Vivre Sa Vie
144 th
67 th
Vivre Sa Vie
Directed by Jean-Luc Godard
Featuring Anna Karina / Sady Rebbot / André S. Labarthe
Introduction
Jean-Luc Godard’s fourth feature – his third with wife and muse Anna Karina – charts in 12 tableaux a would-be actress’s descent into prostitution.
“Godard began to document the real contradictions of real people’s lives, and to move away from the kind of light romantic intrigues with which the Nouvelle Vague had become associated. Vivre Sa Vie marks the beginning of such a departure.”

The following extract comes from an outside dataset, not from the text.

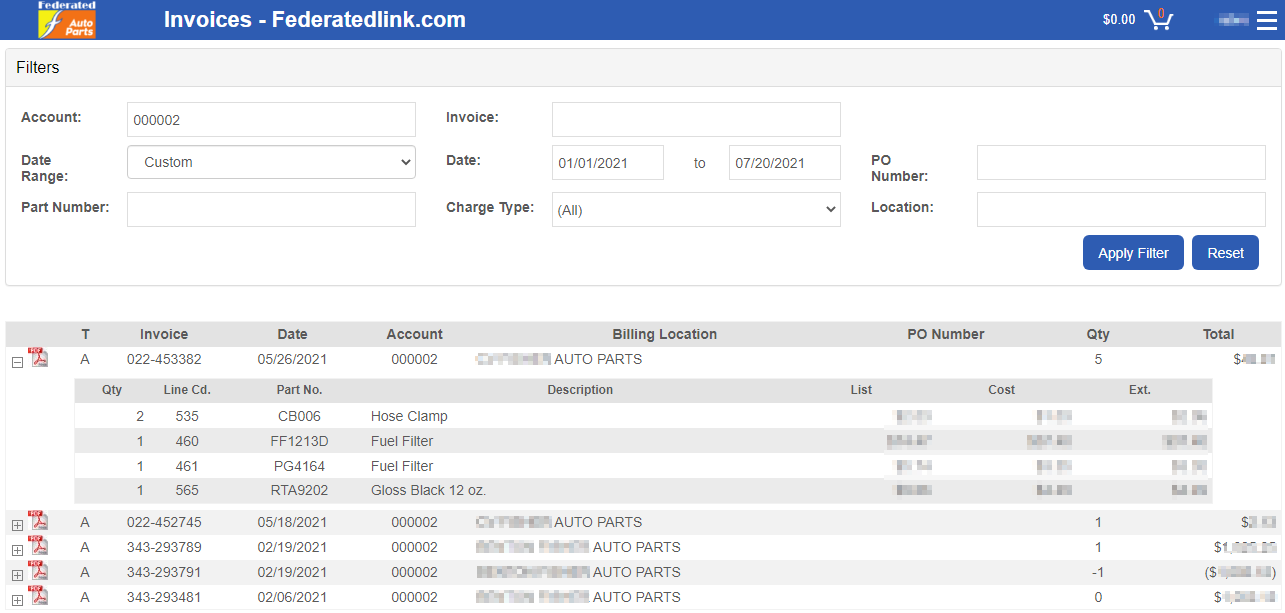Open the Date Range dropdown
1285x613 pixels.
point(271,162)
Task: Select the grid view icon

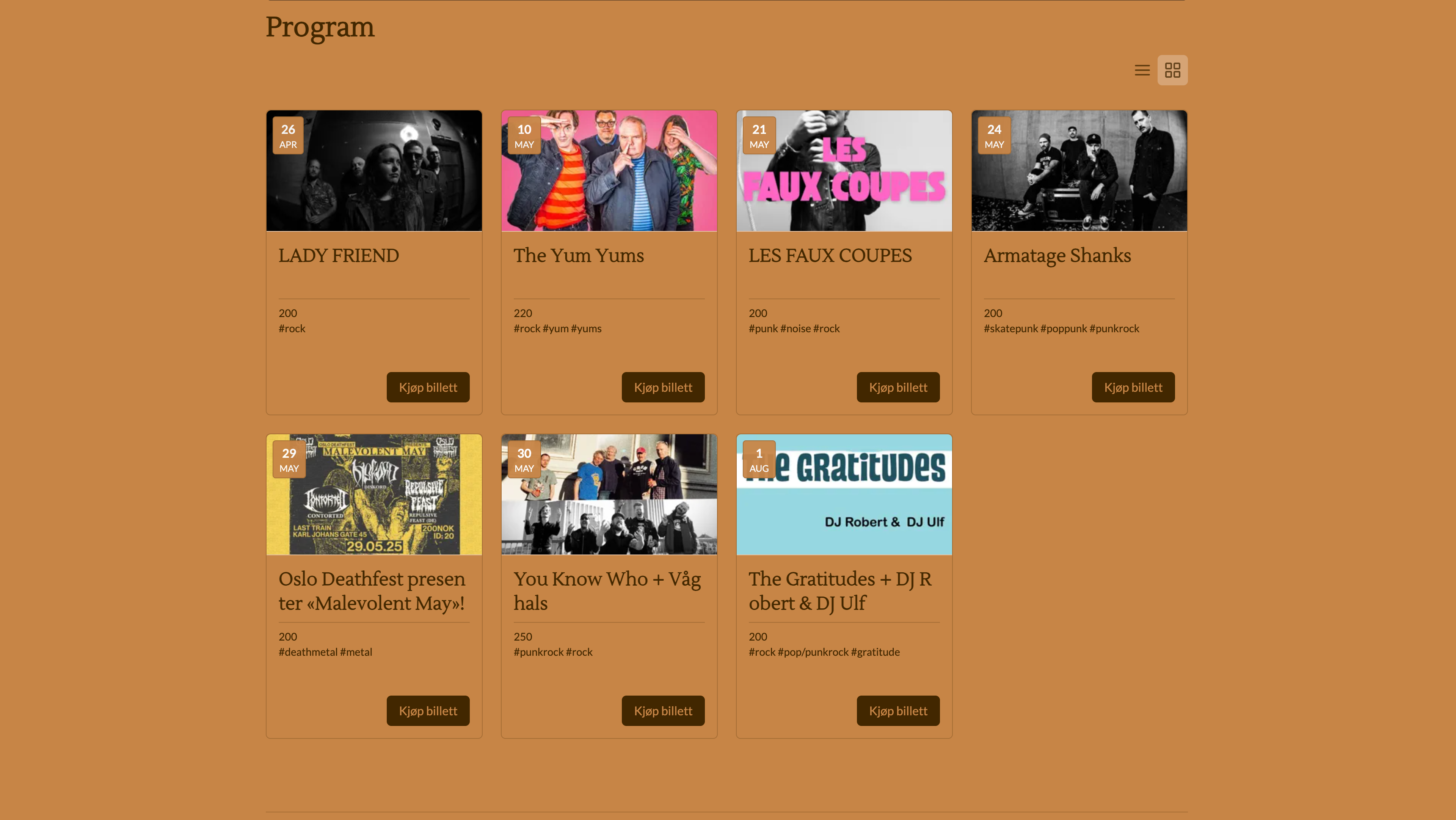Action: tap(1172, 70)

Douglas Morrey, Jean-Luc Godard, 2005
Jean-Luc Godard cast his then wife Anna Karina as Nana, a shopgirl turned prostitute, in the third of their seven features together. Marking the high point of their collaboration – and their short-lived marriage – the film is a paean to the actress’s beauty, linking her to silent-era stars Louise Brooks (whose distinctive bobbed hair she shares here) and Maria Falconetti, whose performance in Carl Dreyer’s The Passion of Joan of Arc (1928) is watched by a tearful Nana in one of the most striking sequences.
Shot in black and white by Raoul Coutard, the film features one of the great cinematographer’s most celebrated shots, showing Nana and a customer in the record store where she works, before the camera turns to look out of the window.
Godard returned to the theme of prostitution in Paris in 2 or 3 Things I Know About Her (1967), as did Luis Buñuel in Belle de Jour (1967).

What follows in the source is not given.